Hops, Axa,
This is good. I'm recognizing this boredom trend at last.
Hops, it was the way you highlited Axa's quote - those words "BORED RIGID". Yes!
You know, for years I've said, "I don't get bored... there's always plenty to do".... and I really believed that to be true!
Then the moments of paralysis would come, when I couldn't accomplish a thing because of the constant jumping-to-attention which revolved around the needs of others.... not just "N's".... any others. I was so stuck in "doing" mode. People pleasing. Being a servant, fixer, peace-keeper, slave to the whims of those I considered creative, while I was the practical, dutiful one. All of that constant stimuli was what kept me moving forward (or sideways)... who has time to be creative? Rigidity. It was my security blanket... adopted from my mother. My involvement in all the drama of life to date has been my creativity... every ounce of it sucked up by the drama-vac. I never saw that before.
Goosebumps here!

....

Answer these questions about the post on boredom:
1. Which words from Axa's quote did Hops highlight?
2. What had the writer said for years about boredom?
3. From whom did the writer adopt the rigidity described as a security blanket?
Answer using only the post above.

Data block>
....

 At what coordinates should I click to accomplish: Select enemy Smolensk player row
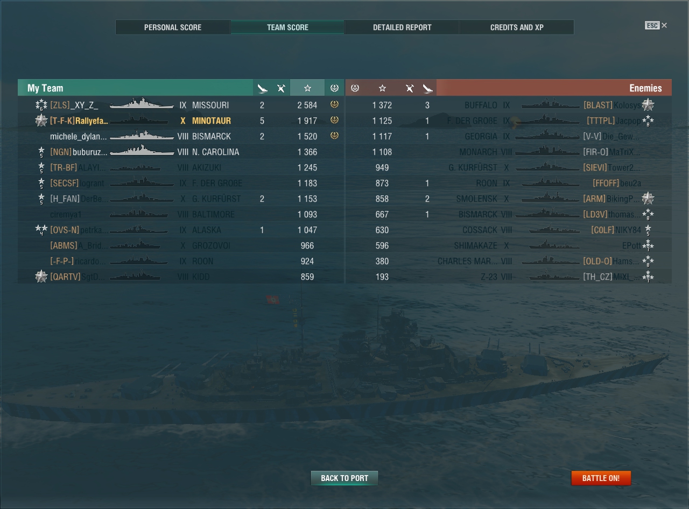(x=509, y=199)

....

Answer to the problem>
1. "BORED RIGID"
2. "I don't get bored... there's always plenty to do"
3. The writer's mother